Why would menstruators need to advocate for themselves with medical workers?
Many medical providers are not equipped to properly diagnose [menstrual issues such as] endometriosis [a painful disorder often associated with periods] and properly treat it. In interviews with Kenyan advocates working in menstrual health, for example, they say that there is only one paragraph that actually deals with endometriosis in the country’s medical textbooks. So doctors in Kenya don’t have the training to deal with it.
How do we fight menstrual stigma? What do researchers in the academic community know about what works?

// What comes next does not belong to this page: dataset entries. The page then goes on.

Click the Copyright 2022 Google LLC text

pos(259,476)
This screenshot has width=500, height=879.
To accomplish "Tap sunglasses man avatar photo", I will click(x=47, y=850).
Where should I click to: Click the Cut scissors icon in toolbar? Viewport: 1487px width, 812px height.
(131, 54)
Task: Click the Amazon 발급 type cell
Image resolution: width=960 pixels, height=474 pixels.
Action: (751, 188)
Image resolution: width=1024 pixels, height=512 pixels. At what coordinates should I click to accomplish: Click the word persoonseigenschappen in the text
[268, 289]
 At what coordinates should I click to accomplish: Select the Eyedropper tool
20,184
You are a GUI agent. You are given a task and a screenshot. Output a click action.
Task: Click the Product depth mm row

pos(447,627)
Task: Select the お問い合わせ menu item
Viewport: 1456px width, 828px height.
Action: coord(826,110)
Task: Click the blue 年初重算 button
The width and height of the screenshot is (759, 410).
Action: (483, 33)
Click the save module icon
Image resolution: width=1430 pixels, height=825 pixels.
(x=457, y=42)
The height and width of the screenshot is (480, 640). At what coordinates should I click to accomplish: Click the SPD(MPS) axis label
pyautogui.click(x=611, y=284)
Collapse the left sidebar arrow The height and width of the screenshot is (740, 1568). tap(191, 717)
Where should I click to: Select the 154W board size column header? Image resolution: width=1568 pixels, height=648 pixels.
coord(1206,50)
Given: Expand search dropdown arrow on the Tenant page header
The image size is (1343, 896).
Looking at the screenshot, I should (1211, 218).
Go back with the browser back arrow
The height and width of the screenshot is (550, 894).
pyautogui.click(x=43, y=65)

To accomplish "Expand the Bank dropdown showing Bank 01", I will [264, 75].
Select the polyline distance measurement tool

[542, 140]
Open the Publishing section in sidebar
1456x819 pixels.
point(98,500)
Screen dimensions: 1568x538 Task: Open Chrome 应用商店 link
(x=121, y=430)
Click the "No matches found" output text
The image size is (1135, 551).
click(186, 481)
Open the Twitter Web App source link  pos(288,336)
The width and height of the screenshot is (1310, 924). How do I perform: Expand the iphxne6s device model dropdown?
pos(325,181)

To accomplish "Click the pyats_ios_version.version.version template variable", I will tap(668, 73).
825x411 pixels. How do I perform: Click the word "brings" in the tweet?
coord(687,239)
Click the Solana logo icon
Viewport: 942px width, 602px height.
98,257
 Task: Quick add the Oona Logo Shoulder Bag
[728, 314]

Education around menstruation needs to start early, needs to be age-appropriate so that menstruation actually becomes normal. So start talking to your children early. Let them see what’s what’s going on.
You have a son who’s 9. How do you handle the topic with him? What are some examples of what parents can do?
Not hiding menstrual products when you buy them, not hiding your used menstrual product in the trash. Is it really necessary to wrap my used menstrual product with so many layers [of toilet paper] until they look like a little mummy? Let them see that the bleeding is part of your cycle. And talk about your cramps [in front of your kids] when you experience them.
You’re a big believer in talking about the pain of menstrual cramps. Why is that? What would that help do?
Talking about pain has this potential of getting us out of the notion of trying to defend it. If we talk a lot more about cramps, it would make us realize what is normal and when we should seek medical attention. People at the workplace, in your family, in your social circle would see it as part of the menstrual experience. And [medical practitioners] would be [more accustomed to hearing about cramps], making it easier for them to diagnose menstrual disorders and treat them.
And what about for menstruators themselves? What kinds of activities can they do to help fight their own stigma?
I don’t want to be advocating for this idea of “period power,” this feeling of “everything you can do, I can do bleeding.” It’s OK if you want to celebrate it, but I mean, periods can bring immense pain. We just need to get to the point of normalizing them and making it part of what we consider important in society.
You have a chapter in your new book rounding up attitudes around the period in different religions and cultures. We often hear about some of the negative ones — in some places, menstruating girls and women have to sleep outside, for example, because they are seen as unclean. Are there any cultures that see menstruation as a positive thing?
There’s a study that I’m working on at the moment with a grad student who is Trinidadian American. She interviewed women in Hindu temple communities in Trinidad who engage in menstrual practices that relate to their religious practices: abstaining from certain religious rituals, not going to the temple during their period, not giving certain offerings to the gods. And they were saying that doing these things was really, really important to them. It was a window to their ancestors, what grounds them in their community. They said very explicitly that they don’t just do that because someone else tells them. It’s part of who they are and what they value.
Wow. That seems surprising.
I found those accounts powerful. Just listening to their voices and how they think about menstruation — it’s intriguing.
It’s part of this idea of body autonomy for menstruators: Make your own choices about your body, what activities you want to engage in during menstruation, whether you want to take part in any religious rituals or cultural activities.
I want to challenge this notion of blaming culture and religion for menstrual oppression. It’s not Hinduism or Islam or whatever religion that’s turned menstruation into something negative. It’s about what’s been ascribed to it over the centuries.